● **What you need to do**
Write the records out exactly as they read, but not the pictures.

Collected data
▼▼▼

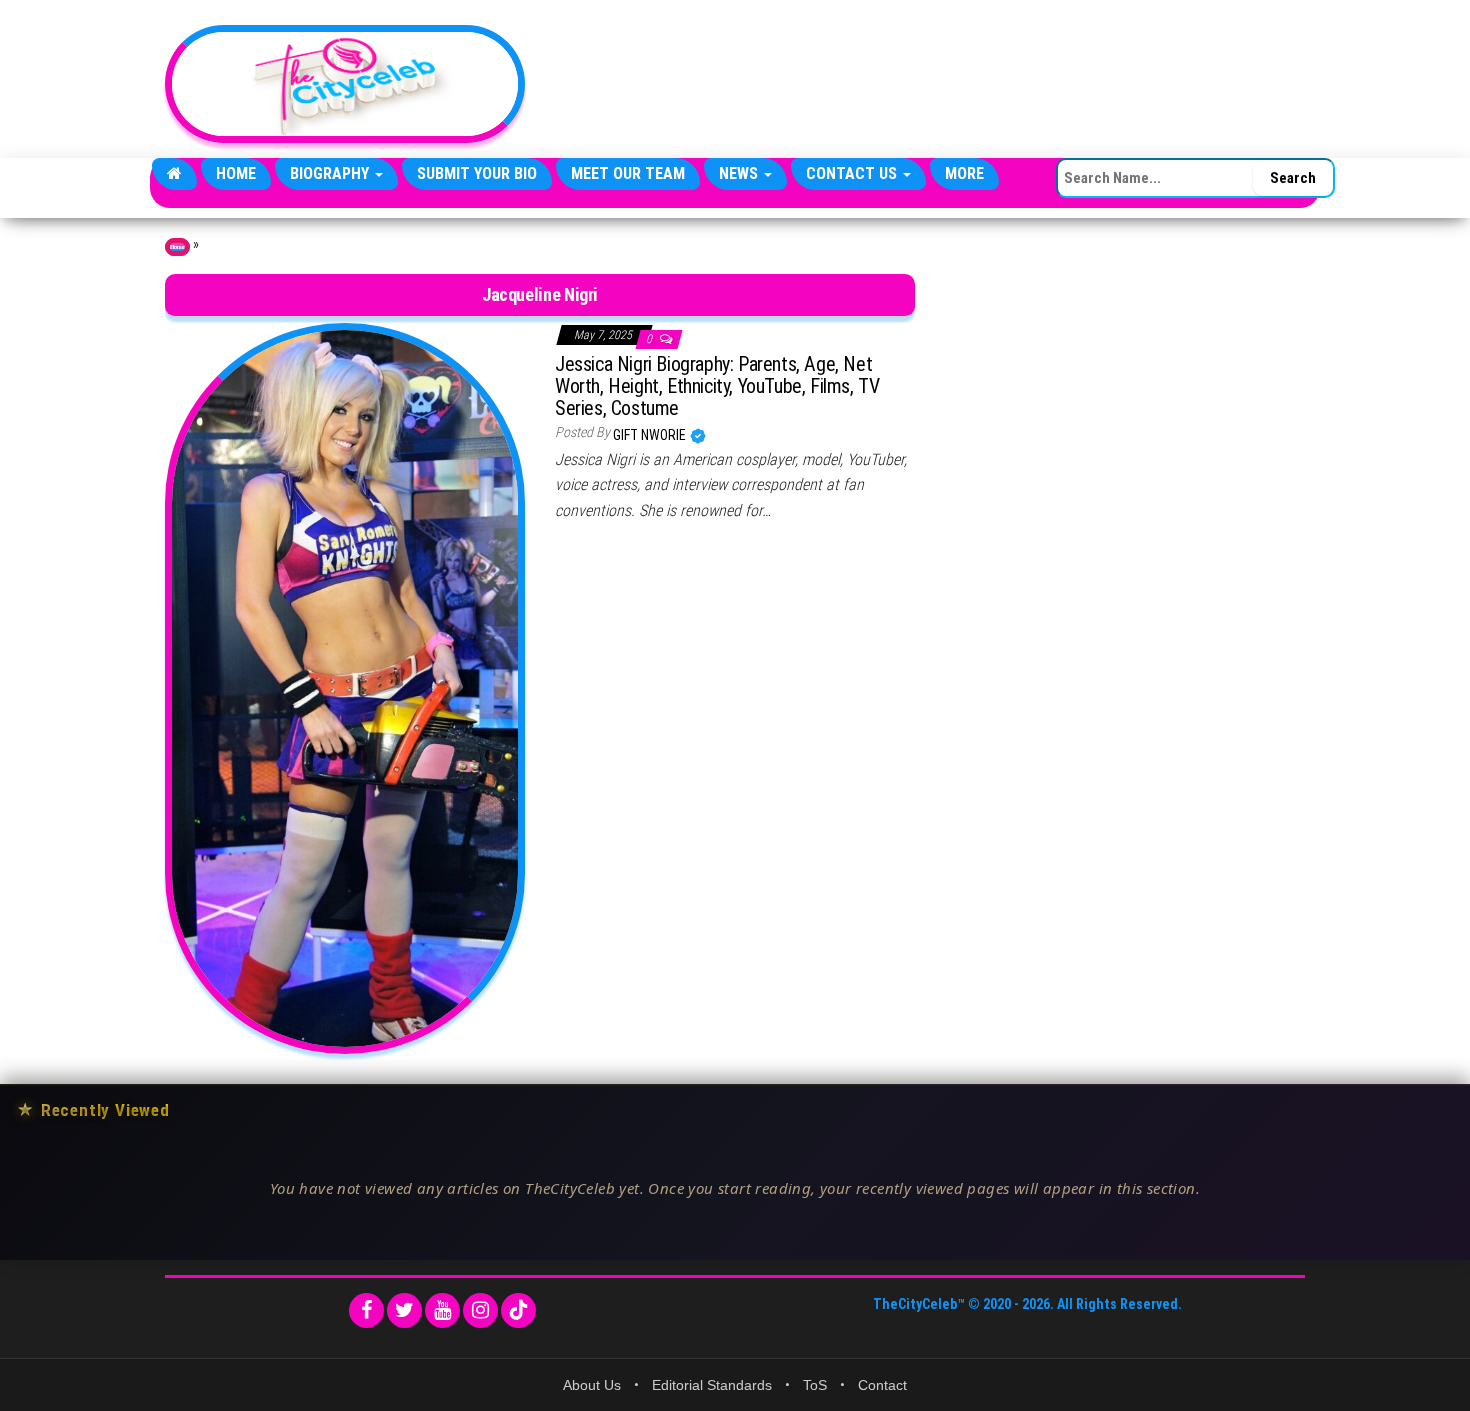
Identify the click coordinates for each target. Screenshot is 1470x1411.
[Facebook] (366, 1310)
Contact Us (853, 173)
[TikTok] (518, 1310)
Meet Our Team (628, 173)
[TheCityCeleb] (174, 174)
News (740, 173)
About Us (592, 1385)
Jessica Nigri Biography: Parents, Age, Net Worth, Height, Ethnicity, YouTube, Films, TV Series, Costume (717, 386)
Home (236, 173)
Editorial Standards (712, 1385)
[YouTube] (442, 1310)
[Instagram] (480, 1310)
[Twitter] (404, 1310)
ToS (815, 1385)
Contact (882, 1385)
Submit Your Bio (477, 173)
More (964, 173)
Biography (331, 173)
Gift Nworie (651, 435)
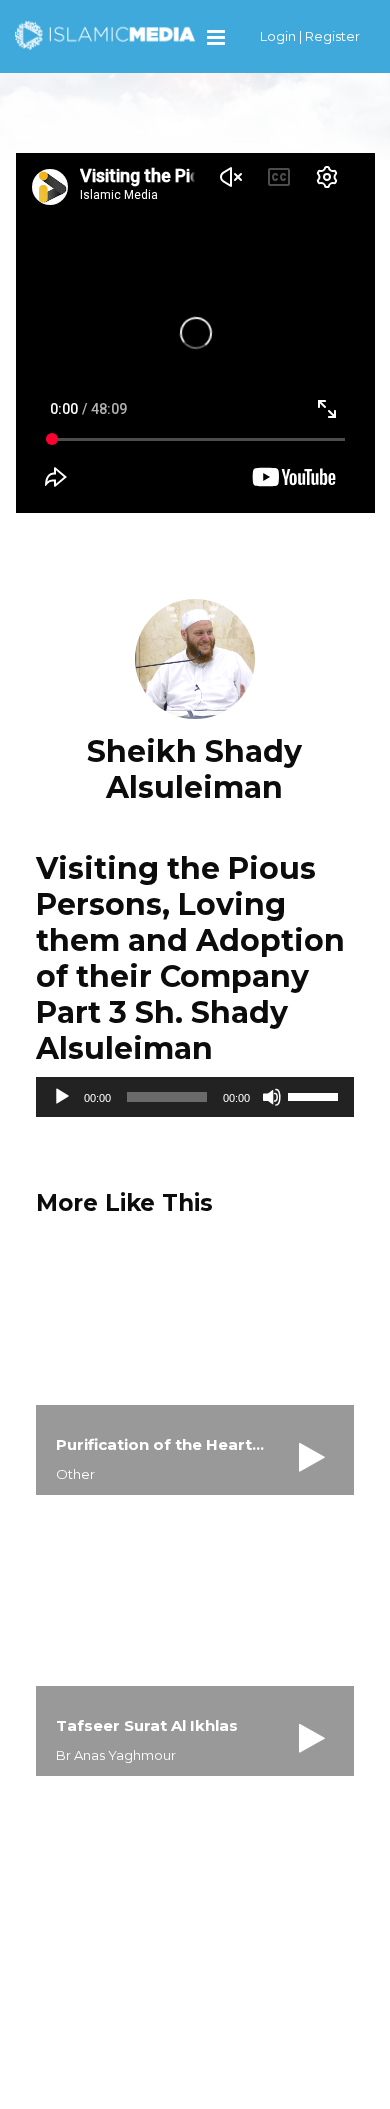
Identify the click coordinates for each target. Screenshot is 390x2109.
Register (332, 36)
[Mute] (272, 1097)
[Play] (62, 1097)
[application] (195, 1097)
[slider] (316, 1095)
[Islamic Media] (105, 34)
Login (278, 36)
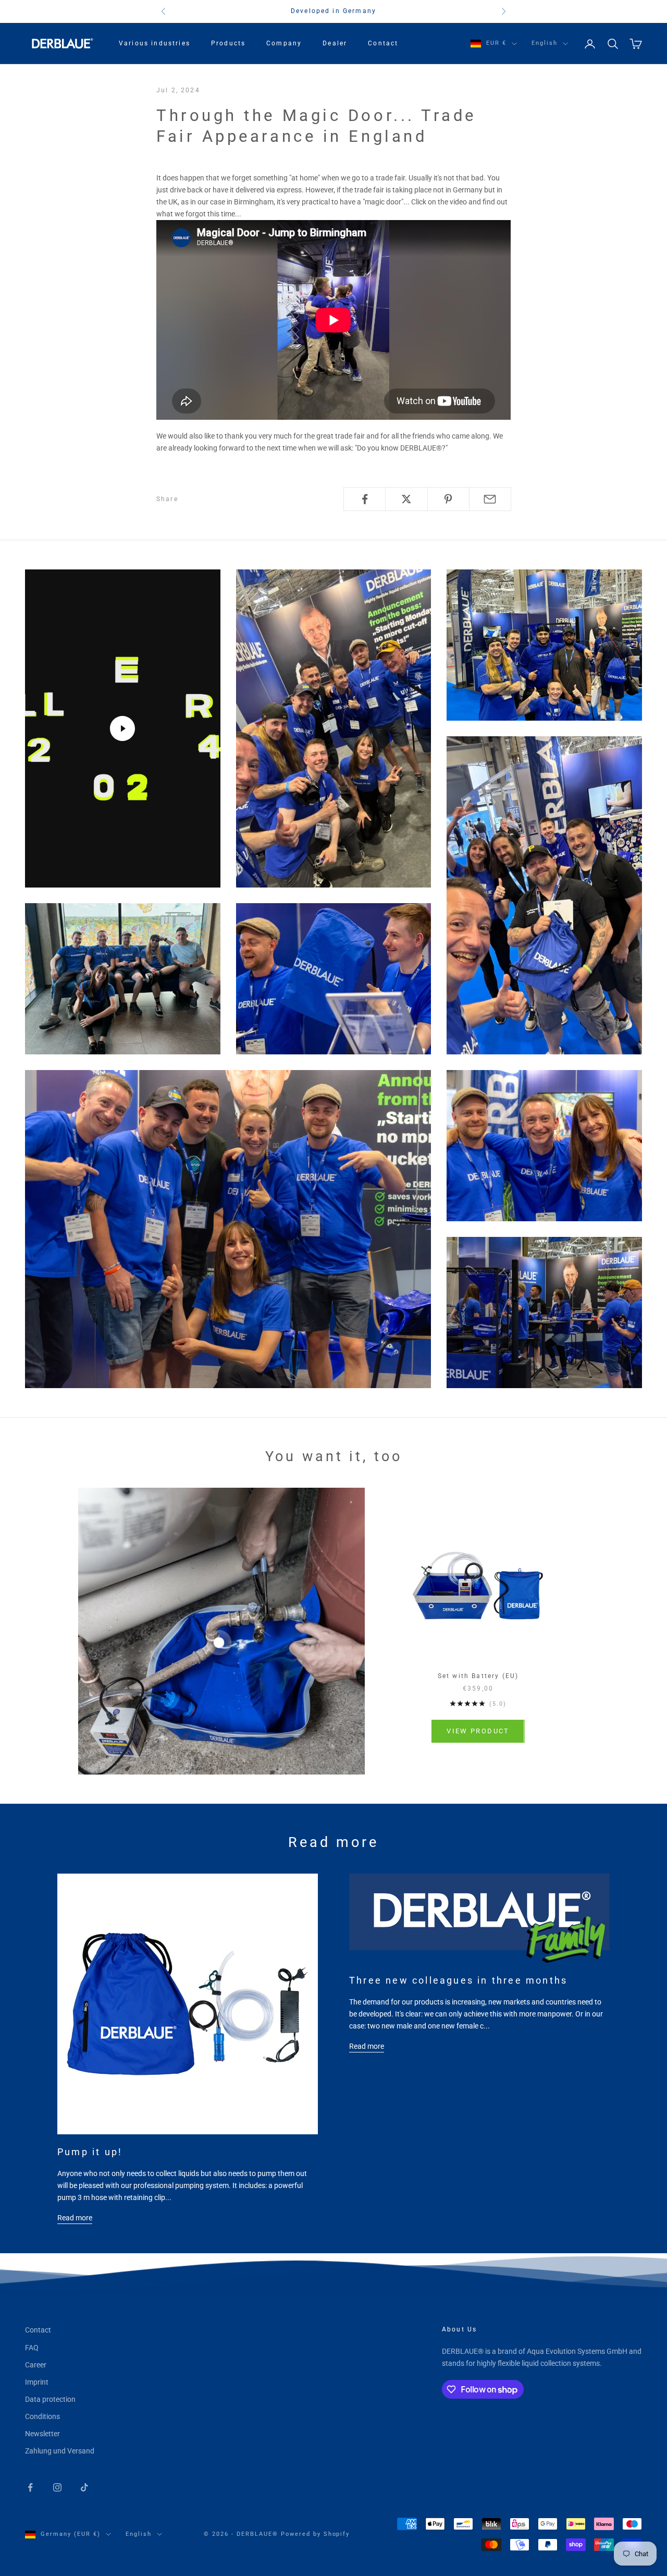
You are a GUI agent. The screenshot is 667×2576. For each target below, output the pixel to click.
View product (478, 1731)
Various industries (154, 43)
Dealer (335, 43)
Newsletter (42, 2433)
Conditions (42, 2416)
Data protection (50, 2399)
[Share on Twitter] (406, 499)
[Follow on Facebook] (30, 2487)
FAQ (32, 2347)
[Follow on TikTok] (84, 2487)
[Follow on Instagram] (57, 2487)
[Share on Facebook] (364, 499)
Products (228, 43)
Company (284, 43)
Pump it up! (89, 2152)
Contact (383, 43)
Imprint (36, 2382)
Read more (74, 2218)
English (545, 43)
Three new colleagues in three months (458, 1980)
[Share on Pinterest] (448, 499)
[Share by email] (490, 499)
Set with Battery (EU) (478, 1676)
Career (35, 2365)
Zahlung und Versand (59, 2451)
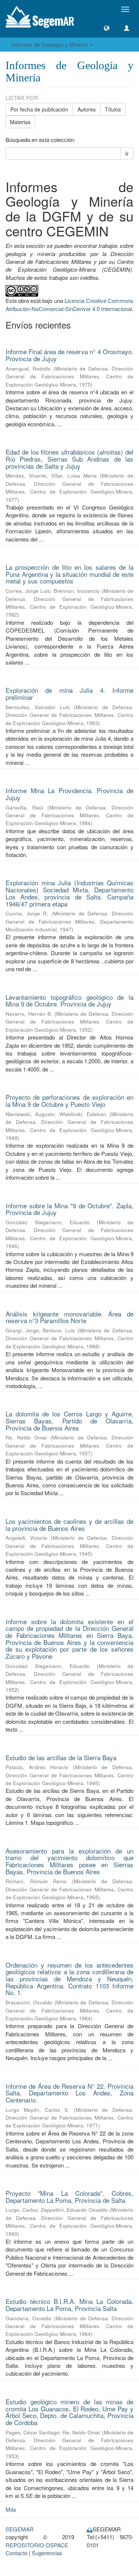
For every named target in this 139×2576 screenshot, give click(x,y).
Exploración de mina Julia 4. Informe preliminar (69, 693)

▲▲▲

● **Output below**
Identify the click coordinates for each target. Screenshot is 1470x1411.
[Facebook] (366, 1310)
Contact Us (853, 173)
[TikTok] (518, 1310)
Meet Our Team (628, 173)
[TheCityCeleb] (174, 174)
News (740, 173)
About Us (592, 1385)
Jessica Nigri Biography: Parents, Age, Net Worth, Height, Ethnicity, YouTube, Films, TV Series, Costume (717, 386)
Home (236, 173)
Editorial Standards (712, 1385)
[YouTube] (442, 1310)
[Instagram] (480, 1310)
[Twitter] (404, 1310)
ToS (815, 1385)
Contact (882, 1385)
Submit Your Bio (477, 173)
More (964, 173)
Biography (331, 173)
Gift Nworie (651, 435)
Identify the click coordinates for each target. Screenshot is 390x2109.
Register (332, 36)
[Mute] (272, 1097)
[Play] (62, 1097)
[application] (195, 1097)
[slider] (316, 1095)
[Islamic Media] (105, 34)
Login (278, 36)
You are a GUI agent. The screenshot is 667×2576. For each target below, output the pixel to click.
View product (478, 1731)
Various industries (154, 43)
Dealer (335, 43)
Newsletter (42, 2433)
Conditions (42, 2416)
Data protection (50, 2399)
[Share on Twitter] (406, 499)
[Follow on Facebook] (30, 2487)
FAQ (32, 2347)
[Follow on TikTok] (84, 2487)
[Follow on Instagram] (57, 2487)
[Share on Facebook] (364, 499)
Products (228, 43)
Company (284, 43)
Pump it up! (89, 2152)
Contact (383, 43)
Imprint (36, 2382)
Read more (74, 2218)
English (545, 43)
Three new colleagues in three months (458, 1980)
[Share on Pinterest] (448, 499)
[Share by email] (490, 499)
Set with Battery (EU) (478, 1676)
Career (35, 2365)
Zahlung und Versand (59, 2451)
For every named target in this 139×2576 screenshot, give click(x,y).
Exploración de mina Julia 4. Informe preliminar (69, 693)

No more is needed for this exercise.